◆ Extracted text ◆
■ ■ ■

BOKO Haram’s audacious attacks on the 157 Task Force Battalion, Metele, Borno State, in which scores of soldiers were killed, represent a stunning reversal of fortunes for Nigeria in its fight against Islamist insurgency. Initial reports by the French news agency, Agence France Press, said 44 soldiers died in the three-day assault, which began on November 18. Inexplicably, President Muhammadu Buhari and the military initially buried their heads in the sand about the attacks. It is high time the country re-strategised on how to subdue this obdurate enemy.
It is worrisome that, in spite of the major setback, it took five days before the President admitted the debacle, and a week before he summoned the Service Chiefs to a meeting. This shows lack of seriousness. Apart from 12 farmers who were killed and the abduction of seven female farmers, new reports indicate that about 100 troops lost their lives, blamed primarily on obsolete weapons being used to confront the insurgents. It sends a signal that the Nigerian military are there for the taking.
The tragedy in Metele was a disaster foretold, which undermines the misleading claim by the Buhari administration that Nigeria has “technically defeated” the Islamists. As the Metele offensive shows, it is an empty claim. Between July and September, Boko Haram attacked nine military bases in the North-East, deploying gunboats, mortar and other artillery, according to AFP.

■ ■ ■

◆ Entries shown ◆

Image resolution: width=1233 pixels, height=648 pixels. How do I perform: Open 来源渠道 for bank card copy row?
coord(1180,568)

■ ■ ■

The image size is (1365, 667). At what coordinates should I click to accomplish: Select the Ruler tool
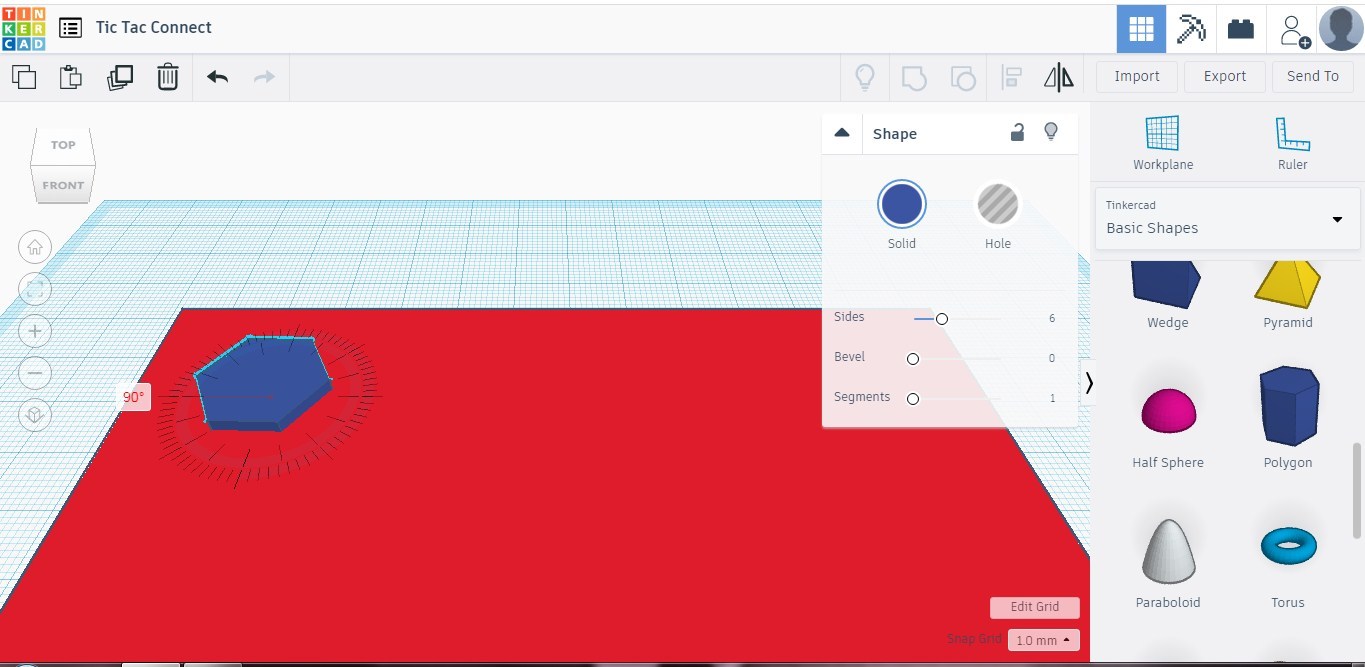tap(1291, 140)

■ ■ ■

◆ Stated exercise ◆
Could you rewrite the Metele attack editorial from "It is worrisome" up to and including "according to AFP.", swapping "Islamists" for "insurgents"? The items were drawn from a separate source.

◆ Finished exercise ◆
It is worrisome that, in spite of the major setback, it took five days before the President admitted the debacle, and a week before he summoned the Service Chiefs to a meeting. This shows lack of seriousness. Apart from 12 farmers who were killed and the abduction of seven female farmers, new reports indicate that about 100 troops lost their lives, blamed primarily on obsolete weapons being used to confront the insurgents. It sends a signal that the Nigerian military are there for the taking.
The tragedy in Metele was a disaster foretold, which undermines the misleading claim by the Buhari administration that Nigeria has “technically defeated” the insurgents. As the Metele offensive shows, it is an empty claim. Between July and September, Boko Haram attacked nine military bases in the North-East, deploying gunboats, mortar and other artillery, according to AFP.